However, within this trend it was clear that demand from European-owned businesses was softening and has slumped further in the year-to-date, to its lowest level since 2001. Concerns about the UK’s manner, timing and even probability of its departure from the EU, have led to a pronounced level of caution from potential continental occupiers.
Transactions over 5,000 sq ft by European occupiers were 71% below the 10-year average in 2018 and the numbers have only deteriorated further in 2019. As at May 2019, letting activity by European occupiers was a stark 91% below the long-term average for the first five months of the year.

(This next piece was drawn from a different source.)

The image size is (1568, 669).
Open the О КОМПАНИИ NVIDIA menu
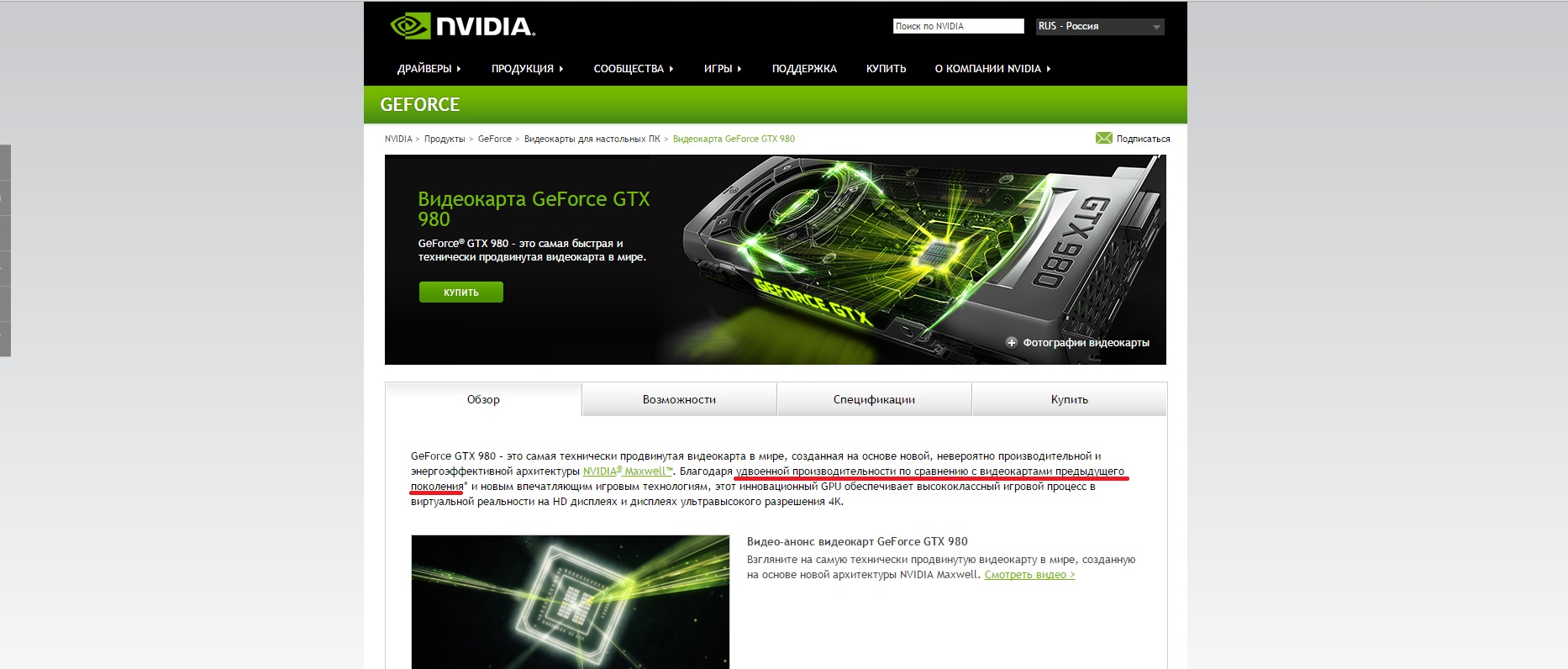[x=992, y=68]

The largest commitment of the year-to-date, ironically, has been by the European Bank for Reconstruction and Development (EBRD), which although not classified as a European body (because it’s owned jointly by 67 countries) still contributes to overseas take-up.
The bank has taken 365,000 sq ft at 5 Bank Street, E14, where 2,500 staff will be based, moving from Exchange Square in the City of London.
While the mid-level, European-owned operations appear to be adopting a wait-and-see attitude to relocations and new commitments to real estate, non-UK/European/North American operators seem remarkably unphased by the whole Brexit process. Boosted by the deal to EBRD, transaction levels by ‘Other’ occupiers are already above average in 2019 to date. The 1.2 million sq ft transacted in 2018 is on course to be repeated this year.
Reductions in average deal size remain to the fore. Overall, average deals were smaller than at any time in the past decade. While the average for UK firms has risen in 2019, the number is still significantly below the 10-year average (-25%). Caution remains the watchword, across all sectors - and nationalities.